Hong Jeana, Lee Seungkoo, Shon Yoonjung
Department of Pediatrics, Kangwon National University Hospital, Kangwon National University School of Medicine, Chuncheon, Korea.
Department of Anatomic pathology, Kangwon National University Hospital, Kangwon National University School of Medicine, Chuncheon, Korea.
Clin Endosc. 2018 Jan;51(1):89-94. doi: 10.5946/ce.2017.038. Epub 2017 Jun 13.

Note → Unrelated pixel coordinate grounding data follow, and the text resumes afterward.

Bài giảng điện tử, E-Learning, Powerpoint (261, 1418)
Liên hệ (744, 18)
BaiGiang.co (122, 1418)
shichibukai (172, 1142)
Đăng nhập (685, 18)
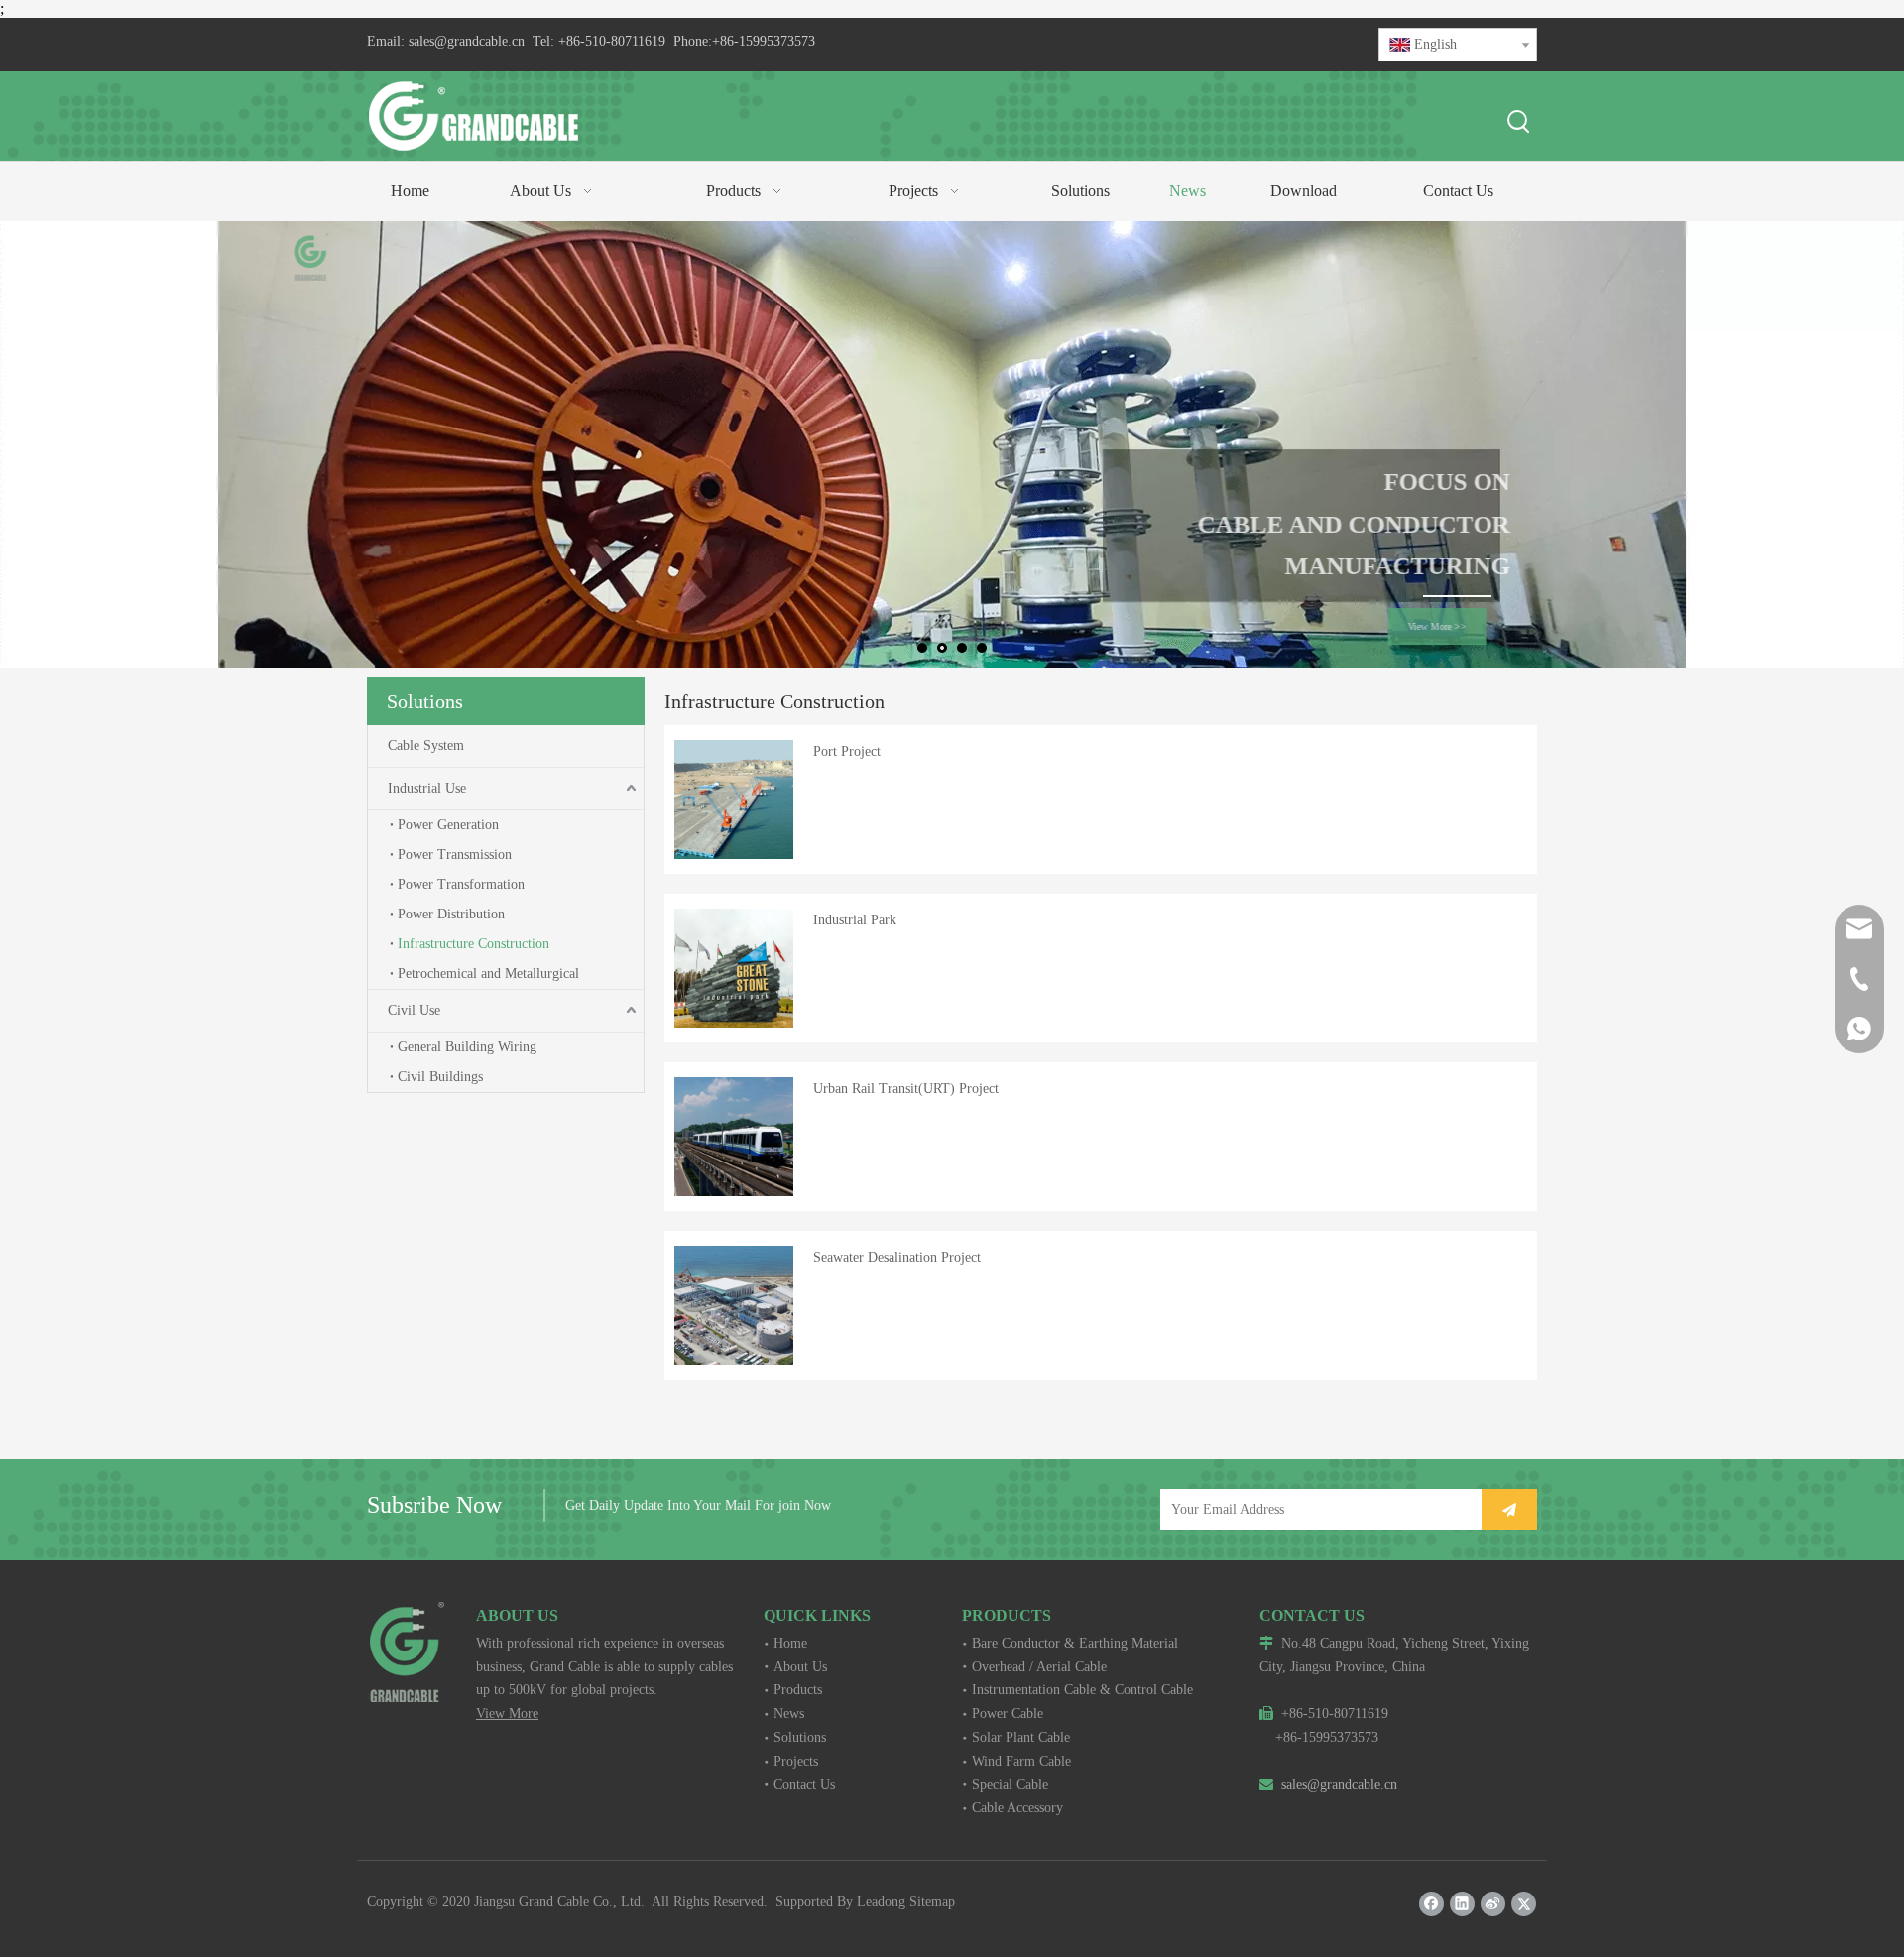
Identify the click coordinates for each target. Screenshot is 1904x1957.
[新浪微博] (1493, 1904)
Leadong (881, 1902)
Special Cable (1010, 1784)
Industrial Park (854, 920)
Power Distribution (451, 914)
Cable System (426, 745)
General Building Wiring (467, 1047)
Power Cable (1007, 1713)
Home (790, 1643)
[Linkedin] (1462, 1904)
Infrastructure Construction (473, 943)
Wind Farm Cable (1021, 1761)
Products (798, 1689)
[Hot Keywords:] (1519, 123)
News (789, 1713)
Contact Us (804, 1784)
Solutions (800, 1737)
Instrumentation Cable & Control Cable (1082, 1689)
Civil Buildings (440, 1076)
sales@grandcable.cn (467, 41)
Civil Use (414, 1010)
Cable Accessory (1017, 1807)
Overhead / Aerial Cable (1039, 1666)
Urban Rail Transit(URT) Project (906, 1088)
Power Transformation (461, 884)
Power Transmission (455, 854)
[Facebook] (1431, 1904)
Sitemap (932, 1902)
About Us (800, 1666)
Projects (796, 1761)
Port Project (847, 751)
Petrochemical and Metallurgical (488, 973)
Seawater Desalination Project (897, 1257)
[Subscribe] (1509, 1509)
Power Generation (448, 824)
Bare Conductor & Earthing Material (1075, 1643)
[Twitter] (1523, 1904)
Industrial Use (427, 788)
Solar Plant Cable (1021, 1737)
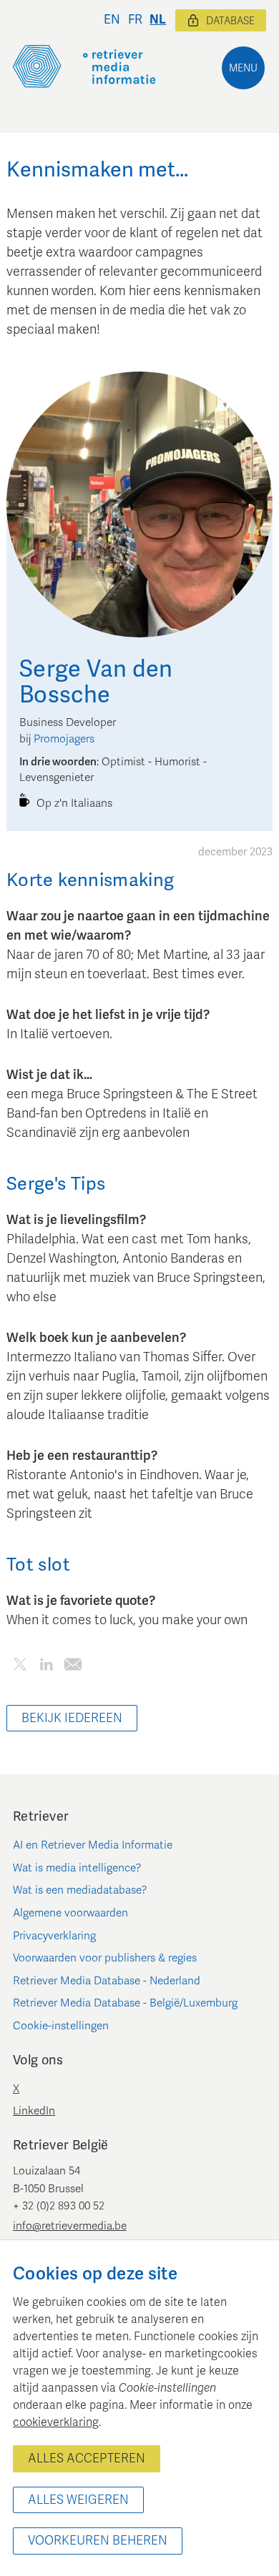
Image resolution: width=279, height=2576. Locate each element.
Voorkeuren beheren (97, 2540)
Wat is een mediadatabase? (80, 1890)
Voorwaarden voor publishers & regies (105, 1957)
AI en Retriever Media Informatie (92, 1845)
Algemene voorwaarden (70, 1912)
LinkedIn (34, 2110)
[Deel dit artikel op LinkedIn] (46, 1667)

Ménétrier's disease (MD), which is characterized by hypertrophic gastric folds and foveolar cell hyperplasia, is the most common gastrointestinal (GI) cause of protein-losing enteropathy (PLE). The clinical course of MD in childhood differs from that in adults and has often been reported to be associated with cytomegalovirus (CMV) infection. We present a case of a previously healthy 22-month-old boy presenting with PLE, who was initially suspected to have an eosinophilic GI disorder. However, he was eventually confirmed, by detection of CMV DNA using polymerase chain reaction (PCR) with gastric tissue, to have MD associated with an active CMV infection. We suggest that endoscopic and pathological evaluation is necessary for the differential diagnosis of MD. In addition, CMV DNA detection using PCR analysis of biopsy tissue is recommended to confirm the etiologic agent of MD regardless of the patient's age or immune status.
门脉高压性胃病(MD)以胃皱襞肥厚和小凹细胞增生为特征,是蛋白丢失性肠病(PLE)最常见的胃肠道病因。儿童MD的临床病程与成人不同,且常报道与巨细胞病毒(CMV)感染有关。我们报告一例先前健康的22个月大男孩,表现为PLE,最初怀疑患有嗜酸性胃肠道疾病。然而,最终通过对胃组织进行聚合酶链反应(PCR)检测CMV DNA,证实他患有与活动性CMV感染相关的MD。我们建议内镜和病理评估对于MD的鉴别诊断是必要的。此外,无论患者年龄或免疫状态如何,建议使用活检组织的PCR分析检测CMV DNA以确诊MD的病原体。